## What to do
Pick up the news article below about osteoporosis drugs as potential cancer treatments and continue it from its last sentence.

Two studies published recently in the Proceedings of the National Academy of Sciences, led by researchers at the Icahn School of Medicine at Mount Sinai, demonstrate how widely used, inexpensive medications to treat osteoporosis, known as bisphosphonates, have the potential to become potent cancer-fighting drugs.

“Our studies, which involved an international team of researchers, reveal a newfound mechanism that may enable physicians to use bisphosphonates to prevent and treat certain types of lung, breast, and colon cancers,” says lead study author Mone Zaidi, MD, PhD, FRCP, Professor of Medicine, and Structural and Chemical Biology, Icahn School of Medicine at Mount Sinai; Director of the Mount Sinai Bone Program; and member, The Tisch Cancer Institute at the Mount Sinai Health System. The scientific team included a number of top investigators in Mount Sinai’s Department of Medicine; the Mount Sinai Bone Program; the Department of Structural and Chemical Biology; and The Tisch Cancer Institute.

## Data excerpt
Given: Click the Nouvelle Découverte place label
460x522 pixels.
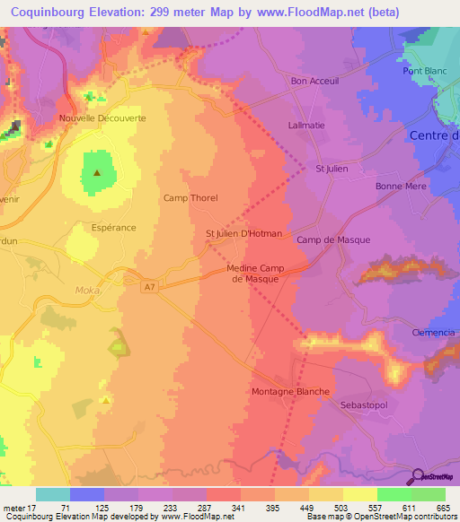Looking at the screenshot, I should point(102,117).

## Output of the exercise
Bisphosphonates have been previously associated with slower tumor growth in some patients, but the mechanism was unknown. This new research demonstrates how bisphosphonates reduce the viability of tumor cells by blocking the abnormal growth signals that pass through human epidermal growth factor receptors (HERs). HERs occur on the surfaces of many cell types, regulating cell division and production—processes closely linked to both normal tissue growth and the abnormal growth seen in cancer.

“Many lung, breast, and colon cancers are driven by the HER family of receptors,” says Dr. Zaidi. For example, about 30 percent of non-small cell lung cancers and 90 percent of colon cancers are driven by small genetic changes in HER1, and 25 percent of breast cancers proceed from genetic changes that result in excessive amounts of HER2.

These findings led to a second study that examined the possible applications for bisphosphonates to prevent cancer, fight treatment-resistant tumors, and be used in conjunction with existing treatments. Researchers used the Connectivity Map, a database at The Broad Institute of the Massachusetts Institute of Technology and Harvard University, which analyzes connections among drugs, diseases, and genes to examine which genes become active or inactive after patients receive a given class of drugs.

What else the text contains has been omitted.